Avery cree inicialmente que podrá conseguirle a su cliente apenas unos cientos de dólares por unos patines-cohete defectuosos. Pero el Coyote despliega, uno tras otro, todos los productos ACME que alguna vez lo han lastimado, y su sobrina y pasante Paige (Lana Condor) lo convence de que el caso podría beneficiar a miles de personajes animados perjudicados. El enfrentamiento escala hasta poner a Avery contra el abogado corporativo de ACME, Buddy Crane, interpretado por John Cena, y revela que el caso de Wile E. no es aislado: según la trama, ACME ha operado durante años un esquema para lucrar a costa de personajes de dibujos animados indefensos.
El filme está dirigido por Dave Green, cuyo crédito más visible hasta ahora había sido «Teenage Mutant Ninja Turtles: Out of the Shadows» (2016). El guion es de Samy Burch, James Gunn y Jeremy Slater. La mayoría de las voces, incluidas Bugs Bunny y Elmer Fudd, corren a cargo de Eric Bauza.

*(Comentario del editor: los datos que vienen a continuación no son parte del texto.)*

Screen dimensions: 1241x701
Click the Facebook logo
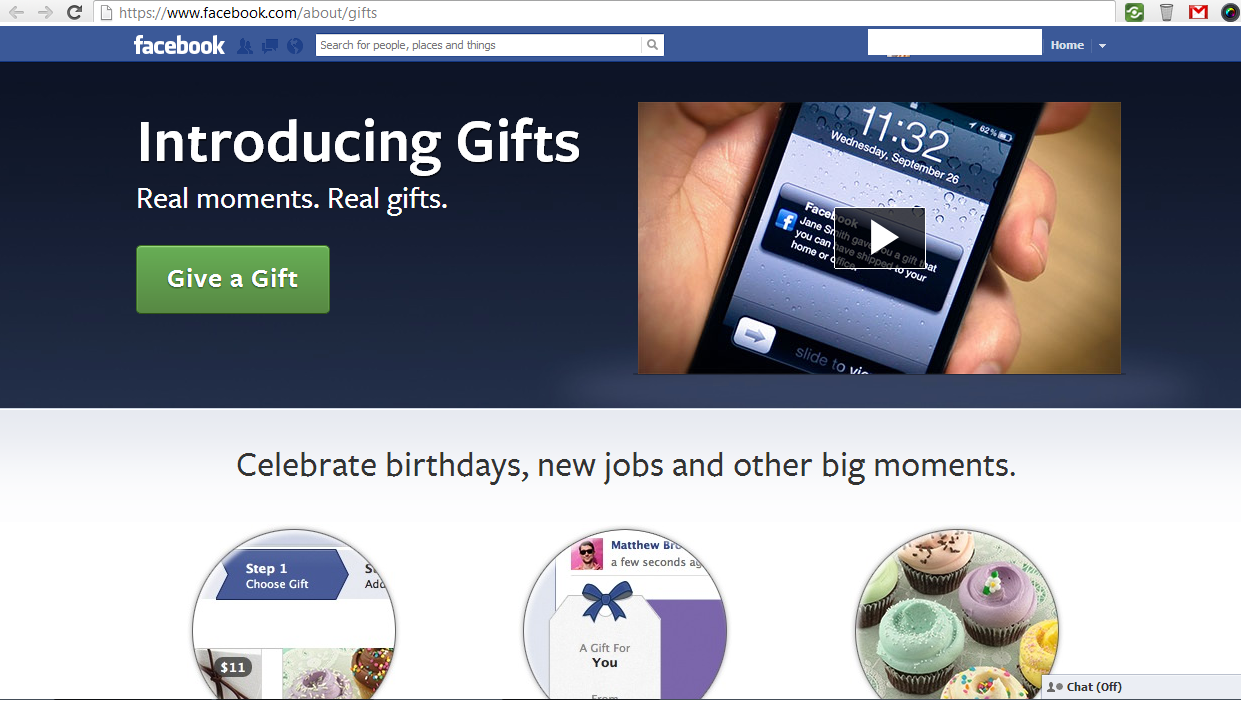[180, 45]
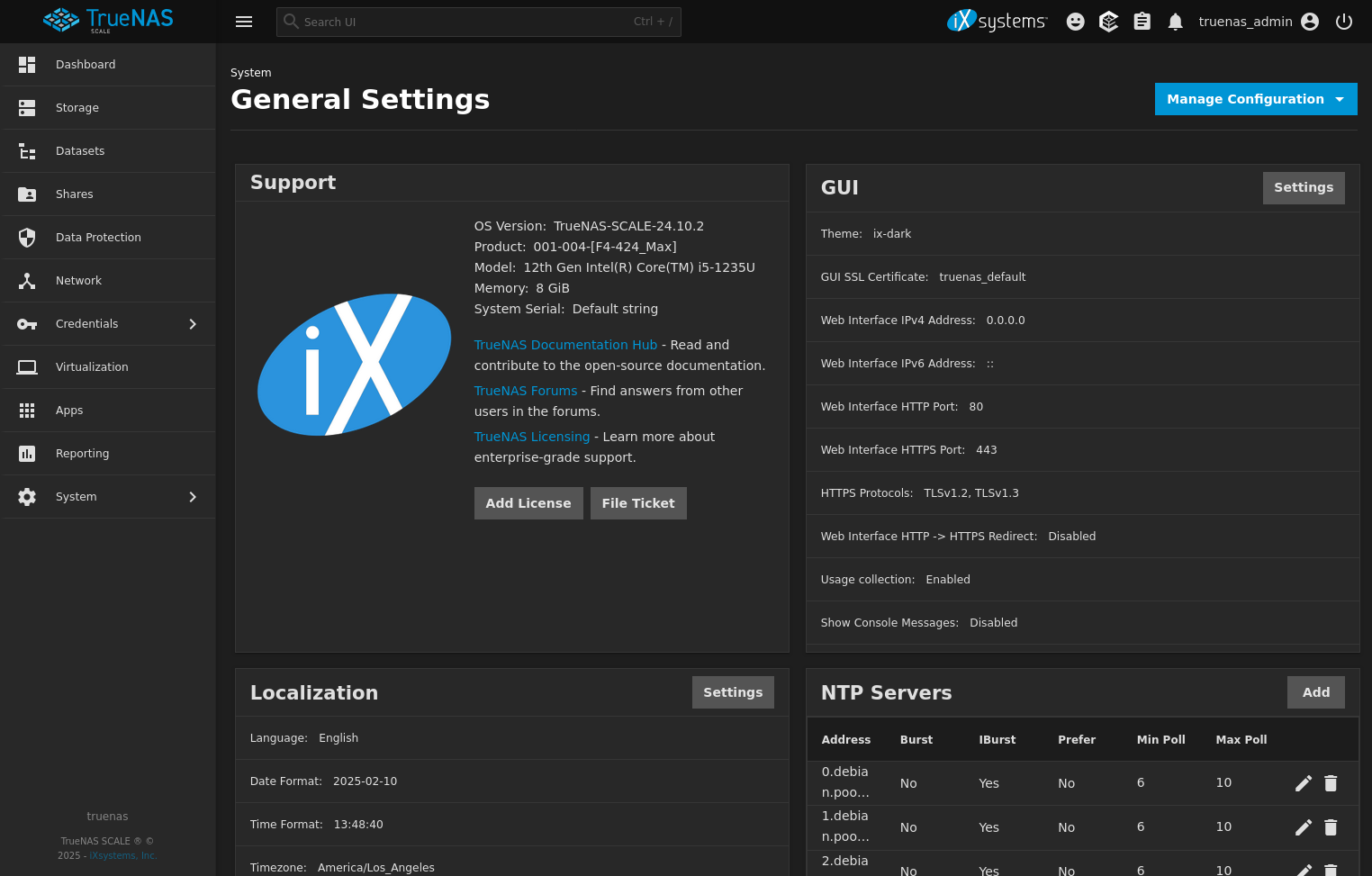
Task: Open the Alerts notification bell
Action: [x=1175, y=21]
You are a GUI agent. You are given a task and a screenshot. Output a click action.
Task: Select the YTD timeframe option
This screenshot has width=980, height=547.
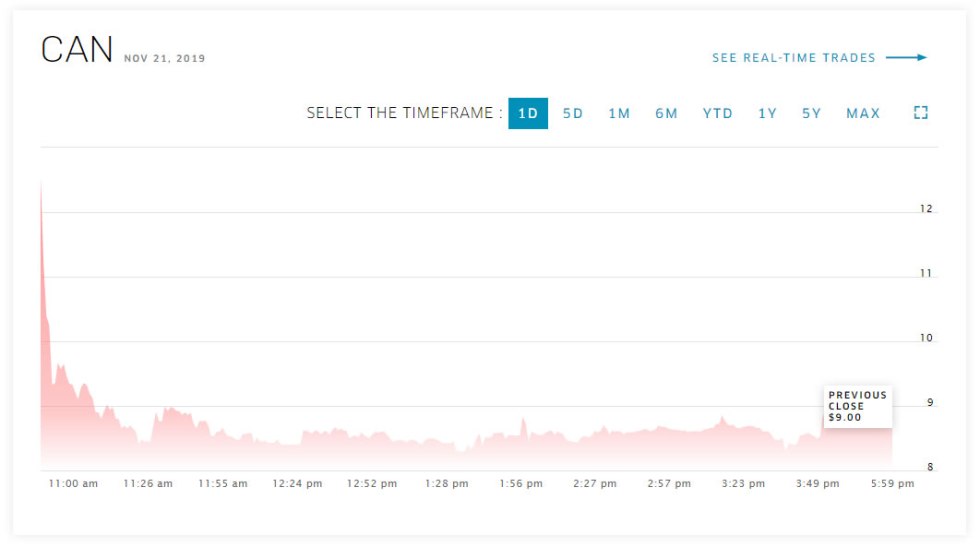point(717,114)
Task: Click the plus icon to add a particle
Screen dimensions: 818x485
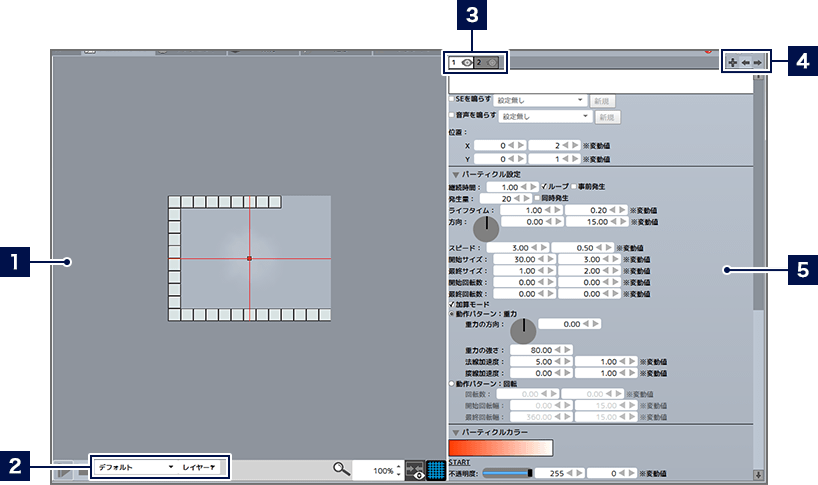Action: 732,62
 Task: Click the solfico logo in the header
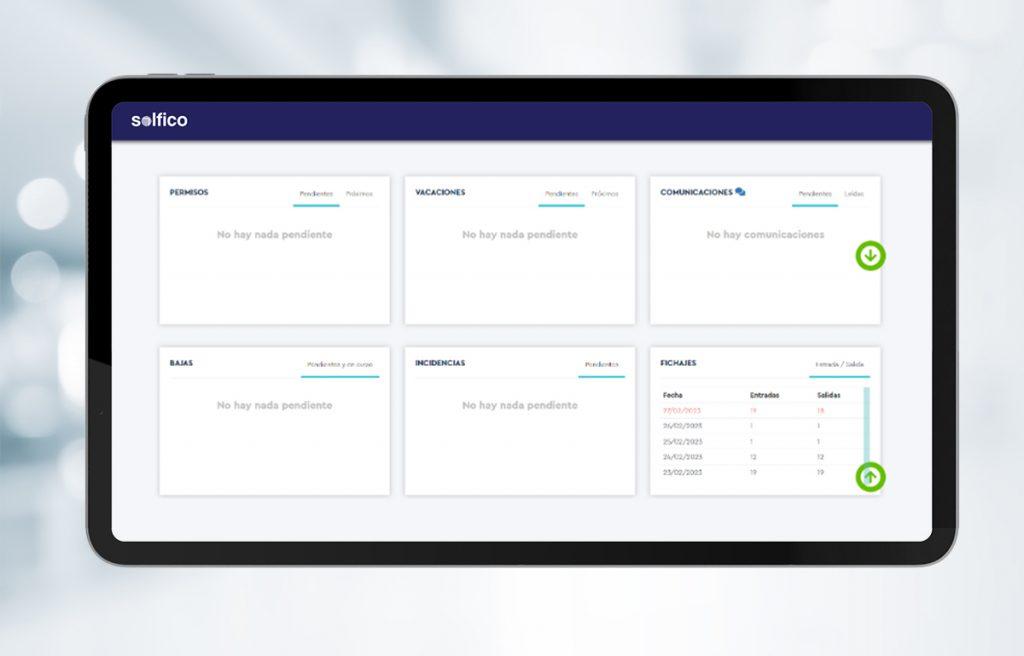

Los detalles cuentan la historia: cameos de Porky Pig, Daffy Duck y Tweety Bird, y un Forte que —según la reseña— nunca intenta competir con sus compañeros animados, sino ceder el protagonismo a «su lunática majestad».
Zacharek describe el resultado como «un pequeño milagro» en una industria donde, escribe, los conglomerados de entretenimiento parecen enfocados únicamente en las ganancias. Su recomendación es directa: correr, no caminar, a verla en la pantalla grande antes de que llegue al streaming.
El episodio, más allá de la crítica cinematográfica, ilustra una tensión conocida para quien sigue de cerca los incentivos corporativos: cuando una empresa gigante puede obtener más valor contable archivando un producto terminado que exhibiéndolo, la creatividad queda a merced de una hoja de cálculo. Fue necesario que otro actor del mercado, sin las mismas presiones fiscales ni el mismo tamaño, decidiera apostar por la obra para que esta llegara al público.
Es, en el fondo, una historia sobre competencia: el fracaso de un gigante para valorar correctamente lo que tenía no significó el fin del proyecto, porque existió una alternativa dispuesta a asumir el riesgo. Sin esa opción —sin un mercado con más de un comprador posible—, «Coyote vs. Acme» habría terminado como una nota al pie en los libros contables de Warner Bros. Discovery, y no como la película que ahora, según Time, merece verse cuanto antes en la sala más cercana.